Je volkomen redelijke vraag is nu: "Waarom niet; de bijbel zegt toch dat Jezus God is"
C ...let nu eens op de vele voorafgaande teksten. Heel Markus 13 is ermee gevuld. En al die machtige woorden worden besloten in v 31 met: "Hemel en aarde zullen verdwijnen, maar mijn woorden zullen nooit verdwijnen".
Als er nu toch zaken zijn, die vast staan, dan zijn het wel 'hemel en aarde'. Maar Jezus zegt hier met meer dan profetische zekerheid, nee, met Goddelijk gezag , dat zijn woorden NOOIT zullen voorbijgaan.
De oude profeten zeiden: "Dit is het woord van de HEER" en 'Godsspraak'. Zij beriepen zich op God. Hier is echter Iemand, die niet hoeft te zeggen: Zo spreekt de HEER'", maar "Zo zeg Ik het en dat is een eeuwige uitspraak".
Dit is na zulk een geweldige toespraak toch wel een slot, dat spreekt van de hoogste graad van zelfbewiustzijn, zoals alleen God kan spreken.
Maar dan is er in v 32 dat woord van volkomen afhankelijkheid en volmaakte gehoorzaamheid. De Zoon van God, het vleesgeworden woord, weet, dat : - in de 'vernedering', - in zijn heengroeien naar 'de grote opdracht', het leegdrinken van 'de verschrikkelijke beker' tevens dít begrepen is: met de 'verschijning in het vlees'' is ook de menselijke beperking gegeven.

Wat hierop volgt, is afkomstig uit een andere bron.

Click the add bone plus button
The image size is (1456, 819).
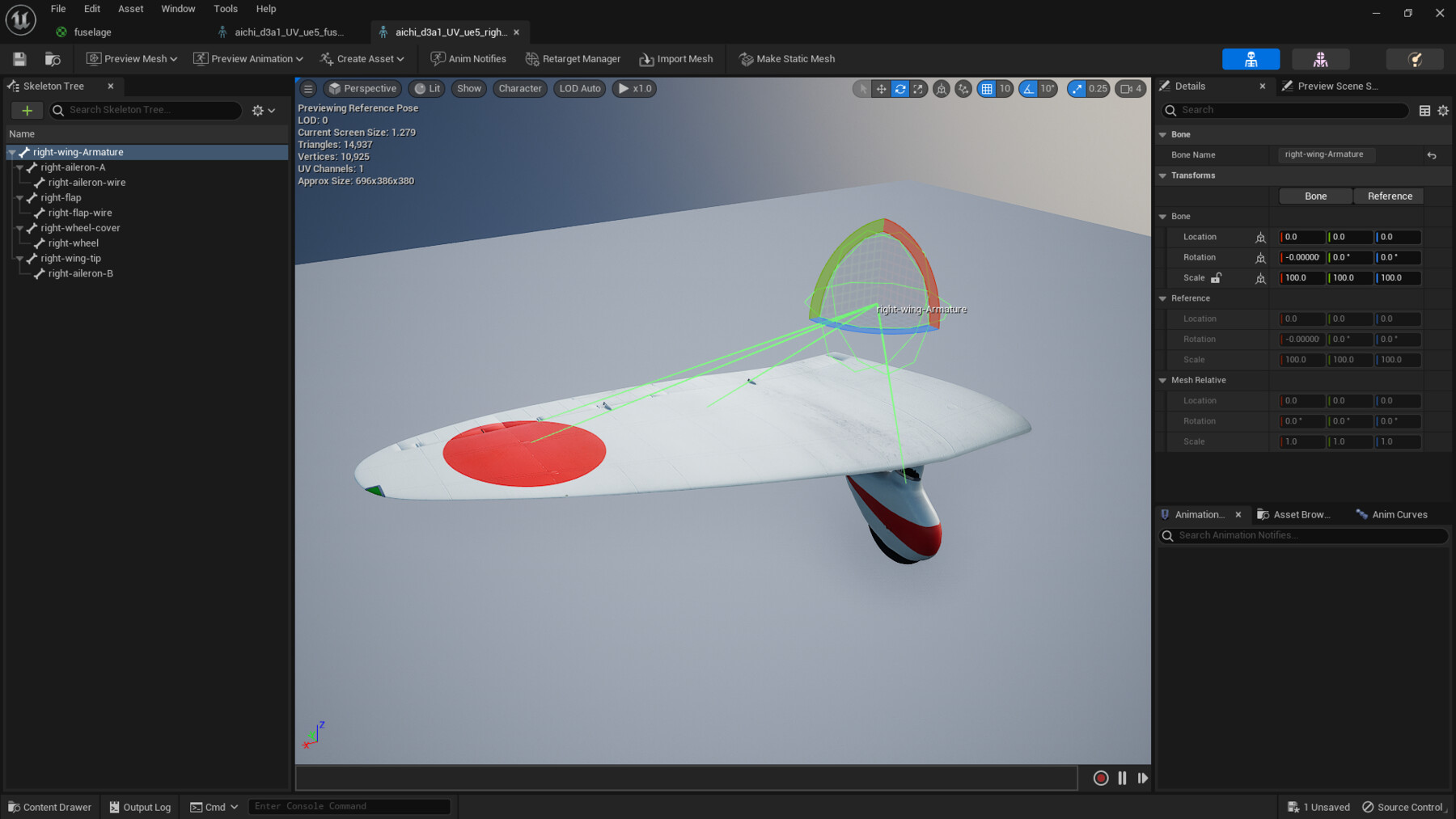coord(27,110)
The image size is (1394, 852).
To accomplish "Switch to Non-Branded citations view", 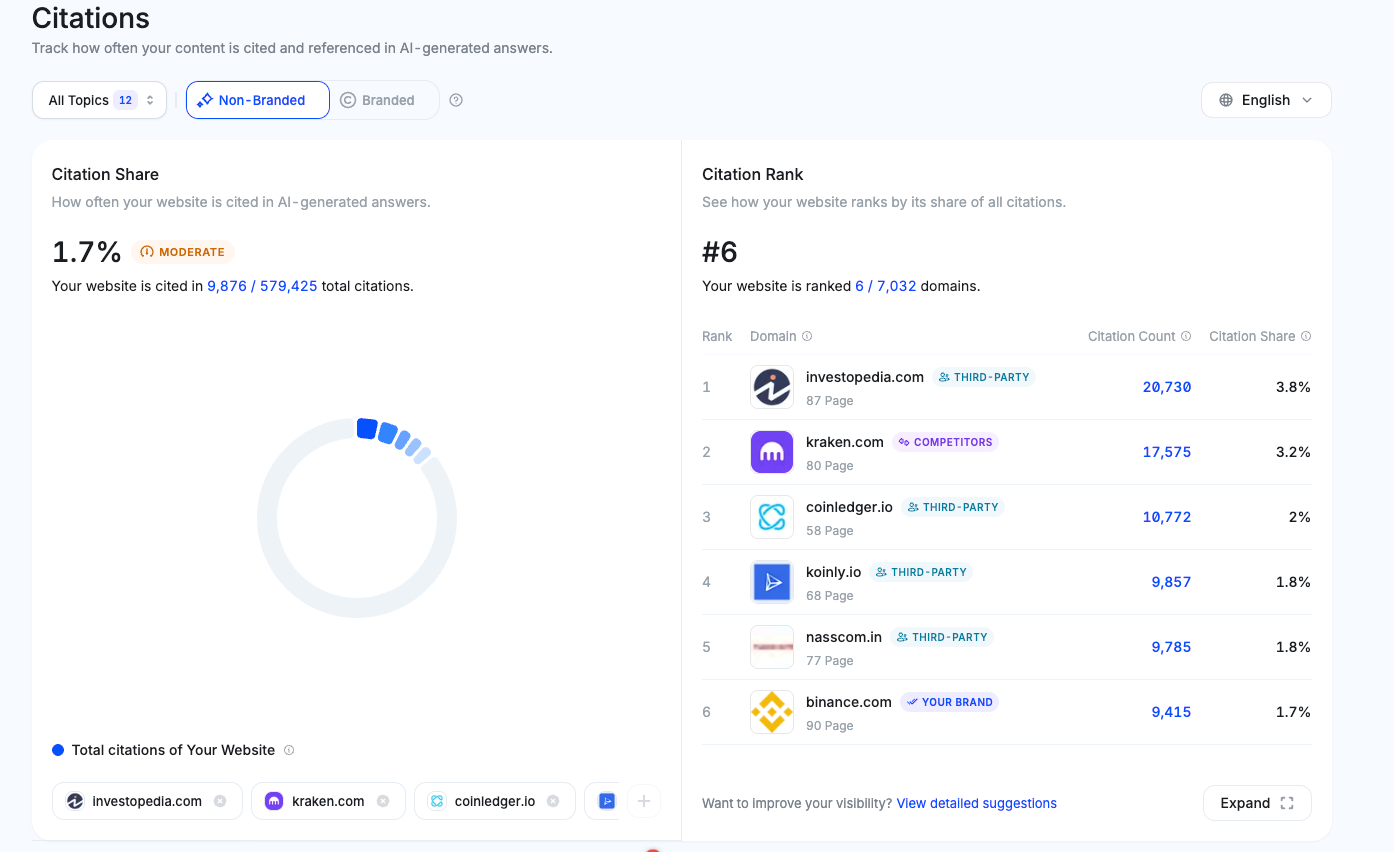I will click(258, 100).
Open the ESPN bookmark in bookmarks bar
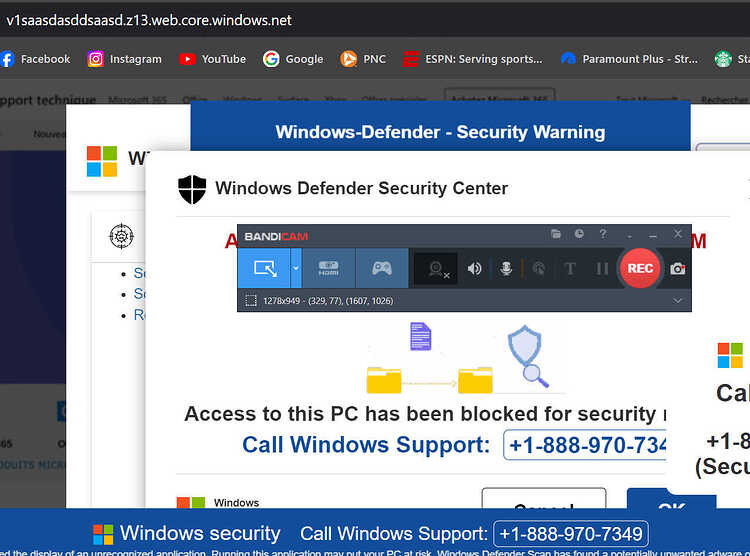 (x=473, y=59)
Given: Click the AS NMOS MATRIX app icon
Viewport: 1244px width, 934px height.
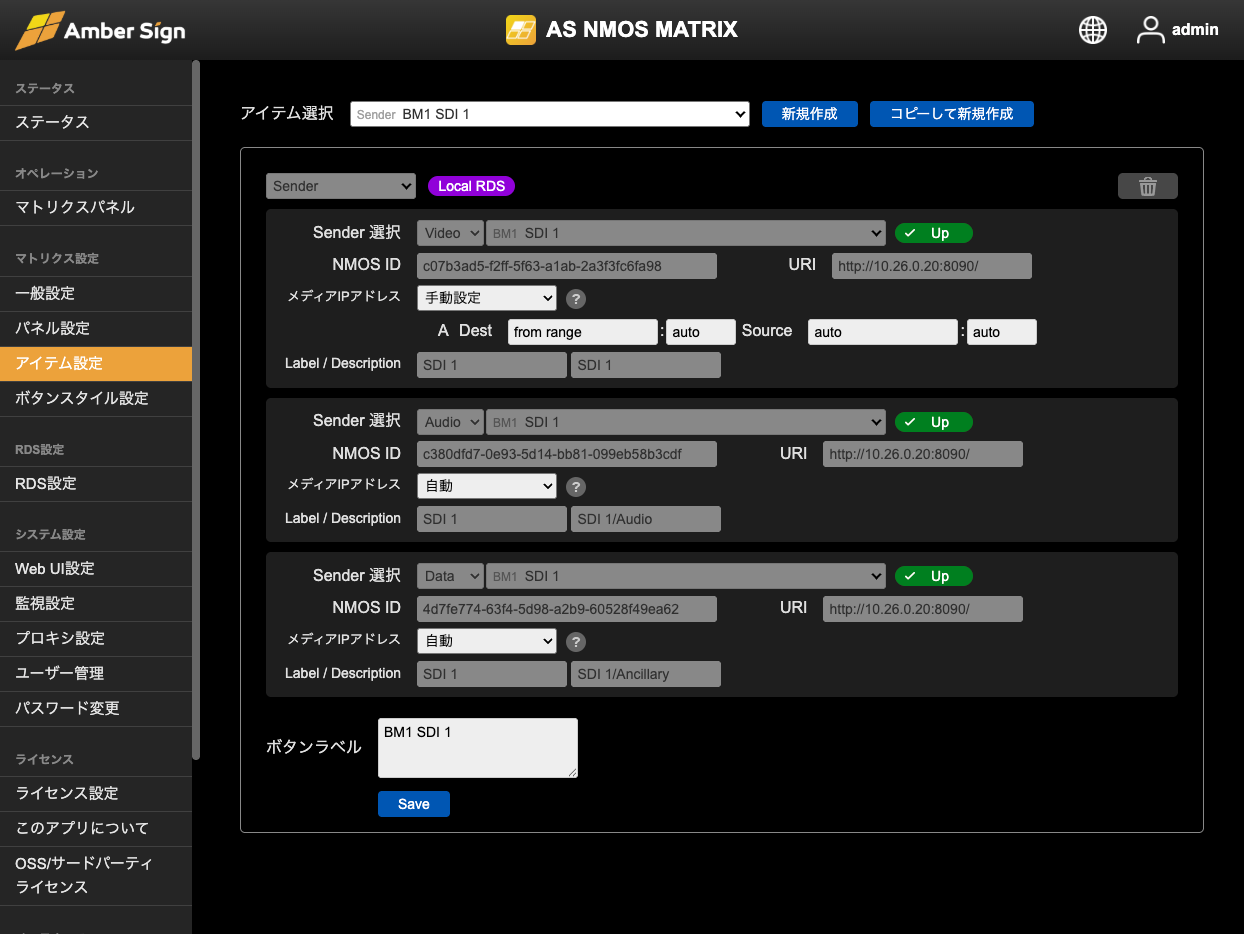Looking at the screenshot, I should coord(520,30).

En hiervan geeft hij nu getuigenis, eerlijk en oprecht.
Het is ons niet gegeven om de verhouding tussen God en de mens Jezus Christus na te kunnen vorsen. Maar: Jezus is God en mens. Dan weer getuigen zijn woorden van het een, dan weer van het ander.

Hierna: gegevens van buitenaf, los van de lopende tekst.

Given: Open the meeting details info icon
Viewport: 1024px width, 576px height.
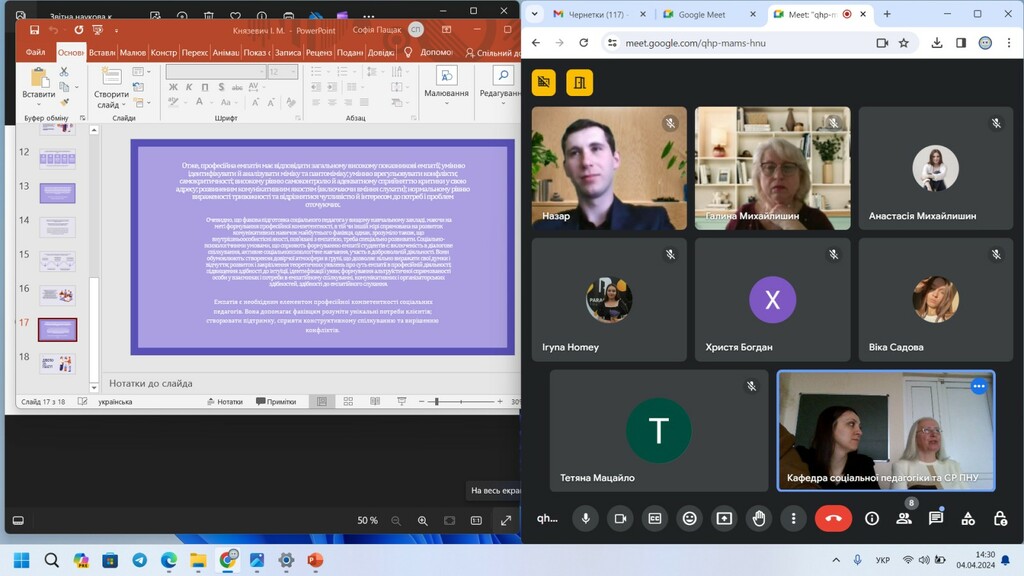Looking at the screenshot, I should (872, 518).
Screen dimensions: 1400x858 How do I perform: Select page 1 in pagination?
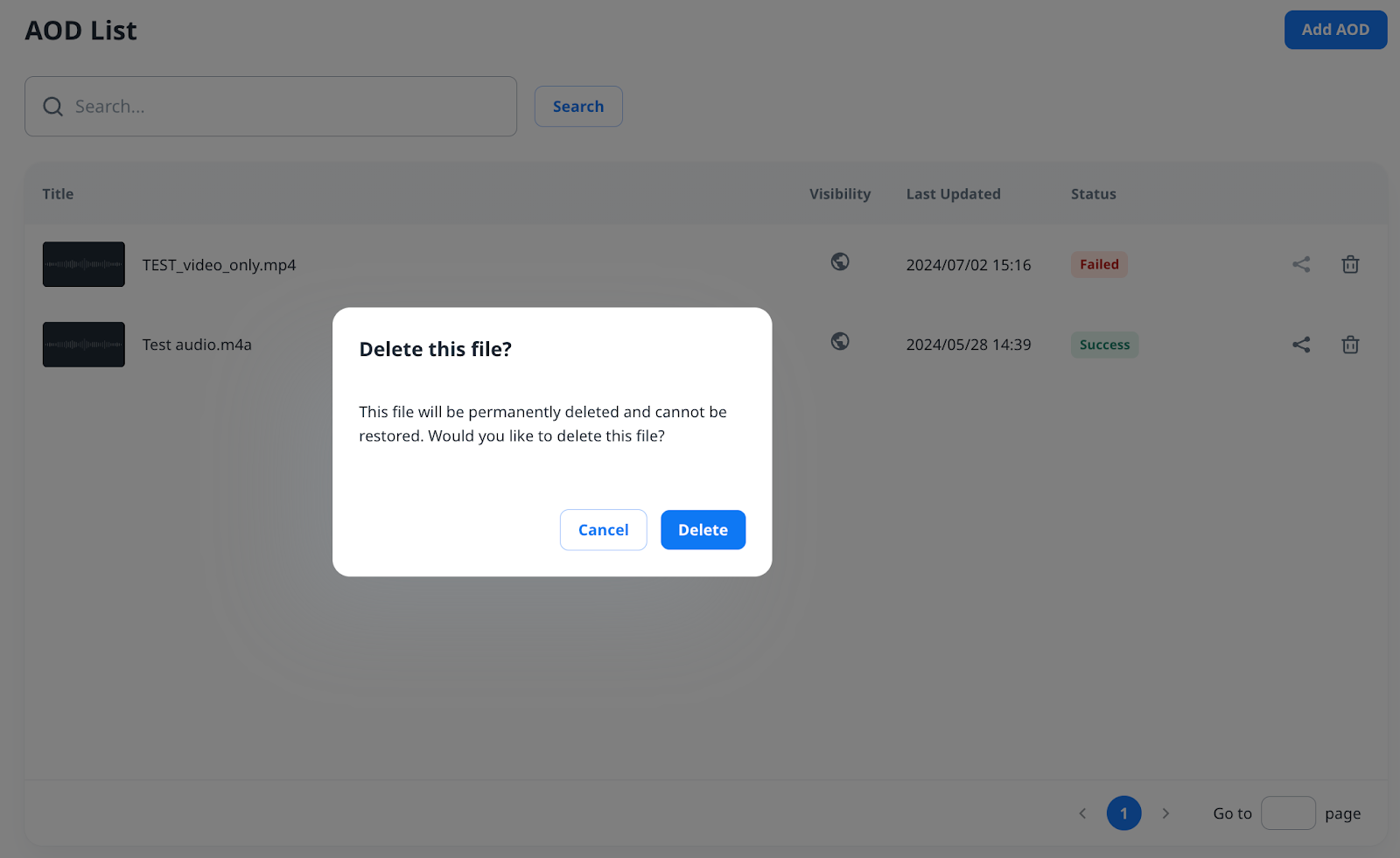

Dan is er nog Handelingen 1 v 7. "Het is niet jullie zaak om te weten wat de Vader in zijn macht heeft vastgesteld over de tijden en gelegenhedemn, waarop deze gebeurtenissen.... het herstel van het koningschap van Jezus ...zullen plaatsvinden.

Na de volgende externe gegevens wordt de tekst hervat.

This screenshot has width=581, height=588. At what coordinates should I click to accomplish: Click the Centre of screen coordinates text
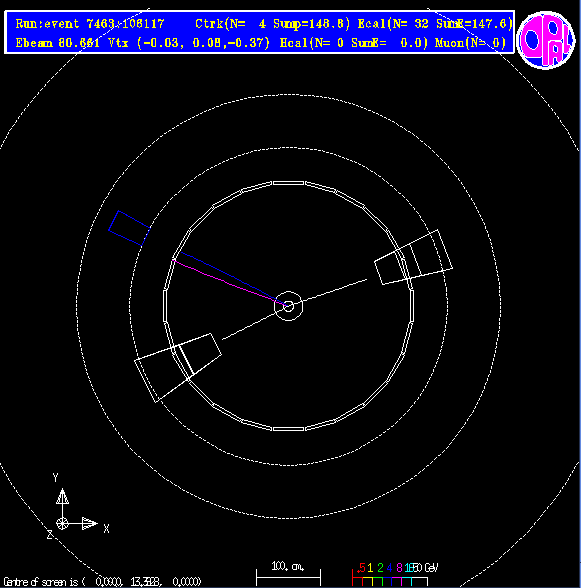(x=102, y=582)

Maar let nu eens op; Jezus zegt hier niet, dat hij het niet wéet, maar dat het de discipelen niet toekomt om dit te weten.
Het prediken van de tijd, waarop het hele plan van God met de mensheid zal voltooit zijn, behoort niet tot het middelaarswerk van Jezus. Zijn taak was: de beker met alle zonden van alle mensen van alle tijden leegdrinken. Die taak heeft hij schitterend vervuld, op het moment, dat hij hier spreekt.
Maar het 'kennen van tijden' hoort niet tot de bevoegdheden van de discipelen. En het hoort niet tot het middelaarswerk van Jezus om ze daarover in te lichten.
God heeft de tijden in zijn hand. En wij mogen blij en dankbaar doen, wat ons in onze tijd gegeven is om te doen: God eren en dienen.